As a tangible example, imagine you're grocery shopping. You opt for the smaller basket at first. Later in life or at some point, you start to require more goods. If you continue to use the basket, it overflows and you have to complete the shopping trip and unload what you have back home and come back another time. However, if you use the much larger cart, you can fit more at once and do everything in one trip. But just because adding one shopping cart made your life easier doesn't mean adding another will. (Though you can "cache" groceries you may need for future use into the extra cart and set that aside, much like an operating system does for pre-fetching data that may be needed later.)

There are several ways to classify the RAM types, but the two most used are the technological classification (that is, by the technology underlining each type), and usage classification, breaking the types by their purpose. Here they are:

Base PC Memory models:

Like the Commodore Amiga, PC memory are segmented into several different subtypes.
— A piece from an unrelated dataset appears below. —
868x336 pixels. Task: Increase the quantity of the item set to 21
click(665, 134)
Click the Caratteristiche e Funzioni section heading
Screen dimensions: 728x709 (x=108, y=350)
Conventional memory: The base computer memory type, defined by up to the first 640 kilobytes of RAM. This is the base memory of the computer, and is addressable by all PC programs.
Upper Memory Area (UMA): On many systems, it is possible to populate the motherboard with more RAM beyond 640k, up to 1MB. This excess RAM area is known as the Upper Memory Area and co-exists with "memory holes" intended for communication with EMS cards and other peripherals. On systems where more memory is needed, more then 640k worth of RAM DIP-chips are installed, and OS and device drivers work in tandem marking which are memory holes and which are extra UMA memory. These UMA locations can then be "backfilled" by UMA-aware programs, in blocks.
Expanded Memory Specification (EMS): The result of a joint venture between Lotus, Intel and Microsoft, the specification was designed to work around the 1MB limit imposed by the 8086 processor. The memory technique breaks up memory on an expansion card into pages of 64k, and opens a "memory window" along with a special page register, both located at specific parts of the upper memory area but below the 1MB limit. EMS-aware programs could write the page it desires into the page register memory, which will dictate to the memory mapper on the card which 64k page would be made available to the program via the memory window (this works somewhat similarly to certain NES game cartridges). Despite the introduction of XMS memory, EMS remained the standard for many years, which EMS emulators appearing when XMS became the norm solely due to the standard being so widespread in the business world.
Extended Memory Specification (XMS): With the arrival of the 286 CPU and their much larger memory address limit, manufacturers realize that they can stop using paging to improve read and write speeds. Unlike EMS, XMS is straightforward to use and lacks the complicated page-swapping mechanism used by EMS - since it resides immediately above the 1MB memory location (memory location between 640k through 1023k are typically reserved for communication with expansion cards or for backfilled memory using the "Upper Memory Area" scheme)- and as a result is exponentially faster compared to EMS cards. However, due to the widespread use of older programs that use EMS memory, EMS emulators like QEMM became a must. MS-DOS 5.0 onwards ship with the EMM386 EMS emulator included in the box. The XMS standard remains in use to this day. Under MS-DOS, XMS memory must be enabled via a driver, typically HIMEM.SYS, due to MS-DOS' 16-bit legacy code which remained largely unchanged through it's lifespan. A program must then use an extender (or in the case of Windows 9x, use it's own memory manager) to enter 32-bit mode to access the XMS memory. Windows NT and it's various offsprings as well as various Unix flavors, boots into 32-bit (and later, 64-bit) from the get-go, does not need drivers and extenders, and programs can access all XMS memory directly.

By technology:

Historical

Well before modern memory types became available, early machines still needed to store their data — even the ENIAC, which didn't even have storable program (it was controlled by sequentially wiring all the modules together) had some storage for data. Initially this was the very straightforward and obvious solution — static memory, that is, keeping the data in the electronic circuits named triggers, or flip-flops, that could remain in one of the two stable states. But because word size in those early machines was somewhere between 20 to 40 bits, and one flip-flop can hold at most two bits of information, while requiring at least four electronic valves at the time when the only available type of valve was a huge and fragile vacuum tube, having more than couple dozens of such "registers" was simply impractical.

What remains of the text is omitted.